A “nomad” by definition (my definition) is someone who can travel while working.
That means anything from taking a three-week vacation (while only getting two weeks off) all the way to full-time travel.
The trick isn’t the travel, but the work.
Nomads don’t need special equipment, for the most part. Laptops serve as the form-factor of choice for most white-collar types, and laptops are perfectly nice computers for working while traveling.
Special equipment may include (depending on how you travel and where you go) outlet converters and additional protection, including water coverage, for your gear.
Two additional considerations: 1) stealth; and 2) efficiency.
Carrying your fancy first-world problems (your pricey laptop, expensive smartphone and other shiny objects) to less-than-fancy districts is probably a bad idea. So for some types of travel I recommend camouflaging gadgets.
Apple products are particularly identifiable as high resale-value objects that, as such, are attractive to crooks.
You’ll want to hide that Apple logo.
Also, I’ve found it enormously helpful to make my work situation highly efficient.
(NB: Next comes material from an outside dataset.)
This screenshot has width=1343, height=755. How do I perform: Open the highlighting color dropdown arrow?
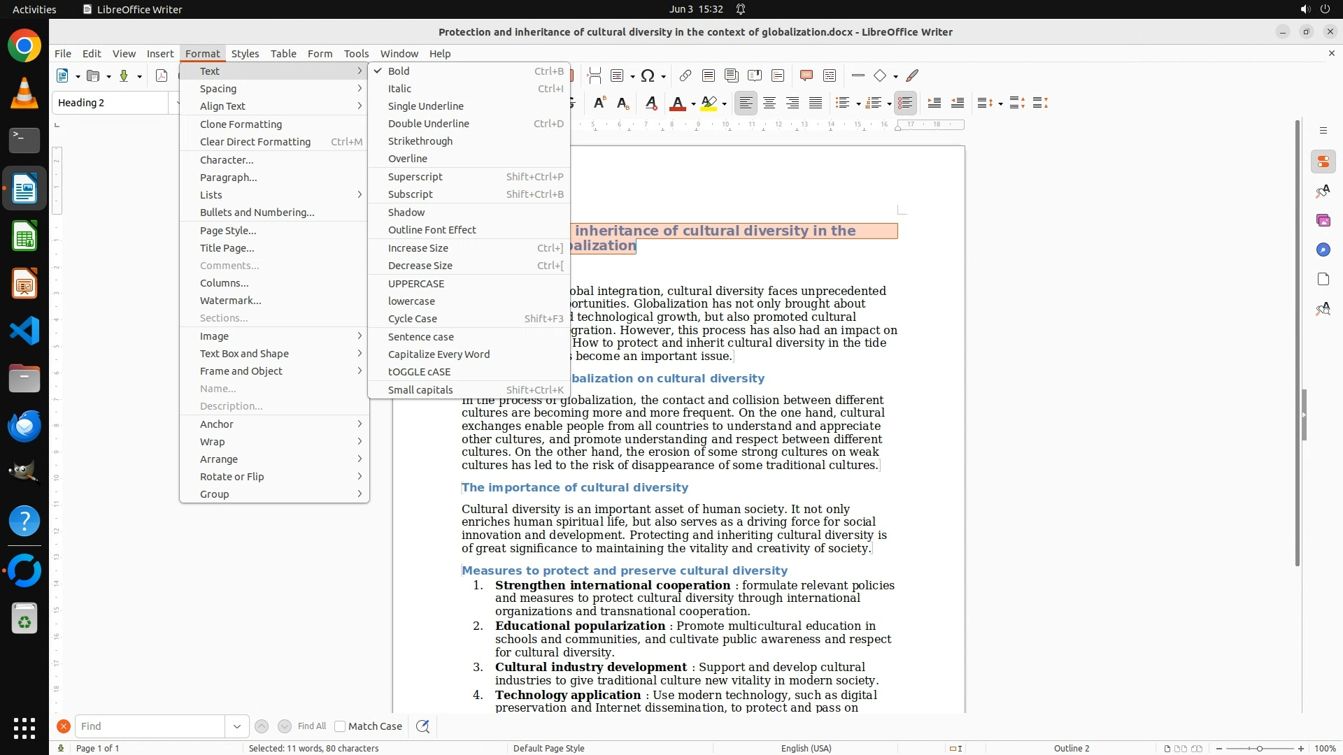point(725,104)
It takes a long time to boot a laptop, find the password for and log in to a WiFi network, then struggle with slow WiFi. It’s time-consuming to manage files across multiple devices. It's inefficient to find oneself unable to work offline. And if you’re a heavy keyboard user, as I am, a less than perfect keyboard can really slow things down.
Another bonus for efficiency is the ability to capture ideas and get incoming notifications on the fly, even if your hands are full or while you’re walking around.
I’ve been working to solve all these problems for myself (your mileage — a.k.a., your “computing” requirements — may vary).
The result is my new setup. Let me explain what I’m doing, then why.
The centerpiece of my work is a 10.5-inch iPad Pro maxed out on storage (512 GB). It’s got a SIM card in it. It’s not a duplicate SIM — I removed the SIM from my phone and I’m using it in the iPad. When abroad, I get a local pre-paid SIM for data, and use it in the iPad, not the iPhone.
My iPad is protected by a Pad & Quill Contega Linen case.
I have an Apple Pencil and AirPods.
And the pièce de résistance, my keyboard, is an Apple Wireless Magic Keyboard. The keyboard travels in a case specifically made for that keyboard by Hermitshell. Happily, that case also has just enough room for the Apple Pencil.
All this goes into a tiny, nondescript backpack I carry around. Or, I carry the iPad (in its case) and the keyboard (in its case) together in my hand. When I carry it, the iPad looks like a paper notebook. And the keyboard case doesn’t look like anything interesting. The AirPod case goes in my pocket.
When I’m ready to work, I open the case and flip the cover around to the back, using it like a “clipboard,” usually with the Pencil. If I have a table, I open it up at an angle and break out the keyboard, then use it like a laptop.
I don’t always have to fuss around with random WiFi connections, and instead use the mobile data connection.
Walking around, I may wear one AirPod to interact with incoming calls and notifications and as a way to get random information via voice.
Meanwhile, I use my iPhone only for taking fast photos, listening to music and podcasts while trail running and a few other limited uses. It connects only via WiFi.
This setup is the ultimate nomad rig for me. It’s mobile, efficient and camouflaged. The use of an iPad as my main computer is heavily improved by the beta of iOS 11 I’m running. (I am, of course, looking forward to more stable future versions.)
Your perfect set of gear may be different. But when you’re living nomadically, it’s a great idea to optimize for mobility, speed and stealth.